What you will do: Copy out only the stretch of material from the line containing "This screenshot has height=249, width=444." through the line containing "Action: (443, 372)", requests included. Shift every coordinate in the answers by -135.

Records for processing:
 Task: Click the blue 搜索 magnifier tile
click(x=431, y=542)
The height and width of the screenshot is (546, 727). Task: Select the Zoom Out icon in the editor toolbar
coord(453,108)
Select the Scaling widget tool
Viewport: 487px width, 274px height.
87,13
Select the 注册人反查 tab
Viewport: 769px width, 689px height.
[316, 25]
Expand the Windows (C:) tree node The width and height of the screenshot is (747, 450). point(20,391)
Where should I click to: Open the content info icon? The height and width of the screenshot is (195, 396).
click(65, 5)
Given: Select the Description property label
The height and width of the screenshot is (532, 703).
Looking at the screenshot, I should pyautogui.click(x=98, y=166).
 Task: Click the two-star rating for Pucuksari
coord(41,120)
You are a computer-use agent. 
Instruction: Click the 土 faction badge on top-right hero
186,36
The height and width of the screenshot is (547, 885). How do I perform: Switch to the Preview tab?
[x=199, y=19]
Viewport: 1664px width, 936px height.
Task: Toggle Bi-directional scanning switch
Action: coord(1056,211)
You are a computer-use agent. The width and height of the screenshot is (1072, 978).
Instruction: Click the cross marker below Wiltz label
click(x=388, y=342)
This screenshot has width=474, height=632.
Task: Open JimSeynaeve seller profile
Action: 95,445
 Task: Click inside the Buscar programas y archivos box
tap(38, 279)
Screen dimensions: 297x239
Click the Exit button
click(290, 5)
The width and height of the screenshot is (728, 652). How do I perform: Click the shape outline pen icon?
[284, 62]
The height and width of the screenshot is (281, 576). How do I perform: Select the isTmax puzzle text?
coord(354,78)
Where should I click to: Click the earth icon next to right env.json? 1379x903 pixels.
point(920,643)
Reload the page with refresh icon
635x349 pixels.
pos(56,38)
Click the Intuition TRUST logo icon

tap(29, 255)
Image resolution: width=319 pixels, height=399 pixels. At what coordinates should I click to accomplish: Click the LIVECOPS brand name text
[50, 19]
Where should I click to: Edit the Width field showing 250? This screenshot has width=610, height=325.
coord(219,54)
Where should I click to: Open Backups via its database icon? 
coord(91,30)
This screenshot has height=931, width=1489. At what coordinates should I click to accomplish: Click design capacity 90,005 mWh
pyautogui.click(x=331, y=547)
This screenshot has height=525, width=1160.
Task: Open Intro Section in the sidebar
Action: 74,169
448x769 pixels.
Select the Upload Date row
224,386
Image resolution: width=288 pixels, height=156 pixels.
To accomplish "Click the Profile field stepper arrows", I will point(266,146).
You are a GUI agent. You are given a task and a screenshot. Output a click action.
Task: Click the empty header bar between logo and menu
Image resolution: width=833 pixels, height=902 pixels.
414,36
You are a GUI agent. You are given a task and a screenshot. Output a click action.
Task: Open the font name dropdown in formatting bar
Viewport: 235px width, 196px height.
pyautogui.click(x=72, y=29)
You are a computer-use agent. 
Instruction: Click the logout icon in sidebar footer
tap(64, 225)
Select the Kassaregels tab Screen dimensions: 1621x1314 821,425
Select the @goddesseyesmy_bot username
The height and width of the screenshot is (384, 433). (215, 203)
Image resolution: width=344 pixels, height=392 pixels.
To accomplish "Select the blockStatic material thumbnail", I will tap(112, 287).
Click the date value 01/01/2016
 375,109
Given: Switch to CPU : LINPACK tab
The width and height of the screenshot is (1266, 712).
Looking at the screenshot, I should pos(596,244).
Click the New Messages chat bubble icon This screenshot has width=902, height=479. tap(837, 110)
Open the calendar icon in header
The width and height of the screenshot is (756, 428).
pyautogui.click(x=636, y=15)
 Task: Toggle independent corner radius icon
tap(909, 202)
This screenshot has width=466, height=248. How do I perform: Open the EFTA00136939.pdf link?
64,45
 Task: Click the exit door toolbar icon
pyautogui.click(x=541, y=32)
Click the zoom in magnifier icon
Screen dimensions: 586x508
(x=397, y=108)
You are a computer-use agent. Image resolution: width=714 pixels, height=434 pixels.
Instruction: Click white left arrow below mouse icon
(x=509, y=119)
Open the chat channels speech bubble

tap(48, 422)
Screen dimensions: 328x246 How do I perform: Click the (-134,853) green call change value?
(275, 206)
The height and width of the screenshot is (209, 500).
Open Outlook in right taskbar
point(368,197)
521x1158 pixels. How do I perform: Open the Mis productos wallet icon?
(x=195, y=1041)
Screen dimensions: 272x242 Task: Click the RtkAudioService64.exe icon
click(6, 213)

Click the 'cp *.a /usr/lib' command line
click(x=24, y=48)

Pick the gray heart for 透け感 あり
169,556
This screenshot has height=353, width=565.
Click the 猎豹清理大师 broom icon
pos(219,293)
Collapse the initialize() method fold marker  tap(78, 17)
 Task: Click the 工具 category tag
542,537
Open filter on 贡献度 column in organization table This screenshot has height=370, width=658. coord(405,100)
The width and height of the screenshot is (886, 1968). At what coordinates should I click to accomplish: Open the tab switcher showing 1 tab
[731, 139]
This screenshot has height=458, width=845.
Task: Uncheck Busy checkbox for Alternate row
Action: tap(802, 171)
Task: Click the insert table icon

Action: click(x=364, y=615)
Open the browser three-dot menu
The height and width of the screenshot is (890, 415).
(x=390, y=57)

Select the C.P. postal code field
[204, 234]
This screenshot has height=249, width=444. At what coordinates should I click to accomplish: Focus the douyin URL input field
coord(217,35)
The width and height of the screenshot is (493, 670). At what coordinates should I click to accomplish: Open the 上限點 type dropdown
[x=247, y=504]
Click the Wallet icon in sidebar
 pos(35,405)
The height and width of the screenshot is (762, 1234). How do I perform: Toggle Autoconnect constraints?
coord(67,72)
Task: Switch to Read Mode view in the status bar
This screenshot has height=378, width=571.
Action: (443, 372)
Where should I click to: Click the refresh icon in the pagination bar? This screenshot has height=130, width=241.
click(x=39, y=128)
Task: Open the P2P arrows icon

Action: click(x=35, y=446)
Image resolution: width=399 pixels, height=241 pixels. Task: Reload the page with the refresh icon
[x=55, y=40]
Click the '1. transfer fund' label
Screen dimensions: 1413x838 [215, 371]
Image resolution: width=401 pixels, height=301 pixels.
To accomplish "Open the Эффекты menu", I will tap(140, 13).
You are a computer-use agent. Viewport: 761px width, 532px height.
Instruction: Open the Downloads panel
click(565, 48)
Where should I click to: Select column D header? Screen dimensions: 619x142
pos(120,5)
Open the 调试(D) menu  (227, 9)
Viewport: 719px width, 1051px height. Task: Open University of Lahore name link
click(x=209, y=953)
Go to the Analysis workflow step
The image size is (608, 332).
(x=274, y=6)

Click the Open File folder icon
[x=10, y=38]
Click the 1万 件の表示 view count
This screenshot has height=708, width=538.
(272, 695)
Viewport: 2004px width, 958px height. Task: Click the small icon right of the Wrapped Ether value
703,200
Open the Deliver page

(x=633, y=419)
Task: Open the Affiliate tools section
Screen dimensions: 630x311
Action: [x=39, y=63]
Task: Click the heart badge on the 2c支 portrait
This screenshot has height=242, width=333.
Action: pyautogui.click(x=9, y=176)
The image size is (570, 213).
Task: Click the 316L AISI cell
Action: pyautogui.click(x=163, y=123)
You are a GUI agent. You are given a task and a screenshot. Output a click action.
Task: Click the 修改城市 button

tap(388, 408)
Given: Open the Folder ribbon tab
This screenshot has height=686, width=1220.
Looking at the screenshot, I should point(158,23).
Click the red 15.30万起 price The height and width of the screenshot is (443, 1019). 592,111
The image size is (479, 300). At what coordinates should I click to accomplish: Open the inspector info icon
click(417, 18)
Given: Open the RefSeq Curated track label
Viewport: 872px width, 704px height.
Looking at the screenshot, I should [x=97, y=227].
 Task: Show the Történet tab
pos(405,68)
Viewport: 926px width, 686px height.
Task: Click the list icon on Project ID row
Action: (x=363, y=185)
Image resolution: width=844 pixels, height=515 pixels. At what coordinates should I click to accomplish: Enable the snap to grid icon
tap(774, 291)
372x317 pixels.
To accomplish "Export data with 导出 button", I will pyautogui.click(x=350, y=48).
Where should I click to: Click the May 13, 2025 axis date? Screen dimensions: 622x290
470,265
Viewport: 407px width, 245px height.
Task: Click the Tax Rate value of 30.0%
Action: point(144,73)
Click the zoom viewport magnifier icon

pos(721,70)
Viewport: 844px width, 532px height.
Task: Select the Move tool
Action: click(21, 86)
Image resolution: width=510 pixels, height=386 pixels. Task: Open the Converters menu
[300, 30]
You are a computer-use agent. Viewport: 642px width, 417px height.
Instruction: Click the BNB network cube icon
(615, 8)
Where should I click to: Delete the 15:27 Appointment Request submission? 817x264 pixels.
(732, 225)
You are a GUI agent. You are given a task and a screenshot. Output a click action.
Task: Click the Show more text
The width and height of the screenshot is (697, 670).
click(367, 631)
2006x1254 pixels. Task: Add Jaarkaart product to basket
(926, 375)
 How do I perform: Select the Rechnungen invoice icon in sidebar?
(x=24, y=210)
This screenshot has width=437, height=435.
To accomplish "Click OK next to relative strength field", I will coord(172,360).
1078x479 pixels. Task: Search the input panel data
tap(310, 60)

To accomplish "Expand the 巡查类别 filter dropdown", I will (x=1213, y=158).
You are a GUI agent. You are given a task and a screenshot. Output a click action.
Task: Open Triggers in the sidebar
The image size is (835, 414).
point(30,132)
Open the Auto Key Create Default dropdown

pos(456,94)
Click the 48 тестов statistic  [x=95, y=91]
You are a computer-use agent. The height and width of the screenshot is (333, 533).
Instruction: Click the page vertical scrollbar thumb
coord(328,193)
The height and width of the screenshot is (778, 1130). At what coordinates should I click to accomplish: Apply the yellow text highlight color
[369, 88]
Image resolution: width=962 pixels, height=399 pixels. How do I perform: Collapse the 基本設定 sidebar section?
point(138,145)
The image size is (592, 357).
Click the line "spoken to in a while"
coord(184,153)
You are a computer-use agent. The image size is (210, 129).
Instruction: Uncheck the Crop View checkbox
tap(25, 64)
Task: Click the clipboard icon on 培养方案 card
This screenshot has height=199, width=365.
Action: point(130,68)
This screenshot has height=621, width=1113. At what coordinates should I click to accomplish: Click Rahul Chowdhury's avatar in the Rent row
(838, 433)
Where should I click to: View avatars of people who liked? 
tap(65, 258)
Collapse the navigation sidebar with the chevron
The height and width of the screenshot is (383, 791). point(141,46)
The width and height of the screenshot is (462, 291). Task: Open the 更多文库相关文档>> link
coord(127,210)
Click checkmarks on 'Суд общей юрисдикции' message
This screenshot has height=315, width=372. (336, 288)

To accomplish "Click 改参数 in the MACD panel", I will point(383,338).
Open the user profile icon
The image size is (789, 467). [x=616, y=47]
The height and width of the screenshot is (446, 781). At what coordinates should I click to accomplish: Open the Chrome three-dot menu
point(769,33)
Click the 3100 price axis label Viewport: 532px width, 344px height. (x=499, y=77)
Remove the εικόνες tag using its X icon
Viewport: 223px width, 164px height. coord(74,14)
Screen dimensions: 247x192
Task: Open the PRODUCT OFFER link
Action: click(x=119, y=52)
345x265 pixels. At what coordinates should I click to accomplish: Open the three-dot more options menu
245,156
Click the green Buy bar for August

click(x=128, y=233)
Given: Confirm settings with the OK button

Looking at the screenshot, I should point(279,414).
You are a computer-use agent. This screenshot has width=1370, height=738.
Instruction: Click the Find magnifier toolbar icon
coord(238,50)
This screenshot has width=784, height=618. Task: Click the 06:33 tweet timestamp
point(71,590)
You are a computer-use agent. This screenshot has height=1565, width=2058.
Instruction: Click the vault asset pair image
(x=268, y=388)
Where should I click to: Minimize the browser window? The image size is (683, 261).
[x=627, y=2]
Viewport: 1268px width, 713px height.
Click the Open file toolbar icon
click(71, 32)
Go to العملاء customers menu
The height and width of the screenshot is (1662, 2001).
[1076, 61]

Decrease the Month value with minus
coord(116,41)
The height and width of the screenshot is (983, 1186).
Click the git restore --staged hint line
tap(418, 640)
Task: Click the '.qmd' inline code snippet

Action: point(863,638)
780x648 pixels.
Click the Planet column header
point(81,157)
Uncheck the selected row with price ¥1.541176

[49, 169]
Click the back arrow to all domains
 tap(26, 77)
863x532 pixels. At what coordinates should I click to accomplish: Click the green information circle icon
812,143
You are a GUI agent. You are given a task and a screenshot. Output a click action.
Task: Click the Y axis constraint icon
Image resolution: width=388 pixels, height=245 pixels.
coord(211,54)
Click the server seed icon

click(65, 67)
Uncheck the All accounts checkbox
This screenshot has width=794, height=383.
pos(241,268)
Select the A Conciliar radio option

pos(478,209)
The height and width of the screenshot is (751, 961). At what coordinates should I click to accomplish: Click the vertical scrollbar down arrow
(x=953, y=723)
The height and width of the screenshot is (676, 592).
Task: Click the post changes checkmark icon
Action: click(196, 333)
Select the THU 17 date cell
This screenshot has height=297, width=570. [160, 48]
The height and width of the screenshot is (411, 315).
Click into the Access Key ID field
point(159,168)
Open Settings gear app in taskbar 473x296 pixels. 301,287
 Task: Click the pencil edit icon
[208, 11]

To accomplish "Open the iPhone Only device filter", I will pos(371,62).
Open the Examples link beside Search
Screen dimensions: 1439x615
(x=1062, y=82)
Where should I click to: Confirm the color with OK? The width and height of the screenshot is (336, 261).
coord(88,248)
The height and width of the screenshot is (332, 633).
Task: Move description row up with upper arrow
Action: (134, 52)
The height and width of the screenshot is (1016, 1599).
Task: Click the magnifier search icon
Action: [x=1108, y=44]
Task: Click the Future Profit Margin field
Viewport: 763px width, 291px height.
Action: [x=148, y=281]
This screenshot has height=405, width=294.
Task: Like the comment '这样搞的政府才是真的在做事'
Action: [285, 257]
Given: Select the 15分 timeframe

Exercise response:
This screenshot has height=249, width=444. At what coordinates should I click to accomplish: Focus the douyin URL input field
coord(82,-100)
The width and height of the screenshot is (493, 670). At what coordinates should I click to accomplish: Open the 上限點 type dropdown
[x=112, y=369]
Click the Wallet icon in sidebar
 pos(-100,270)
The height and width of the screenshot is (762, 1234). How do I perform: Toggle Autoconnect constraints?
coord(-68,-63)
Task: Switch to Read Mode view in the status bar
This screenshot has height=378, width=571.
Action: (308, 237)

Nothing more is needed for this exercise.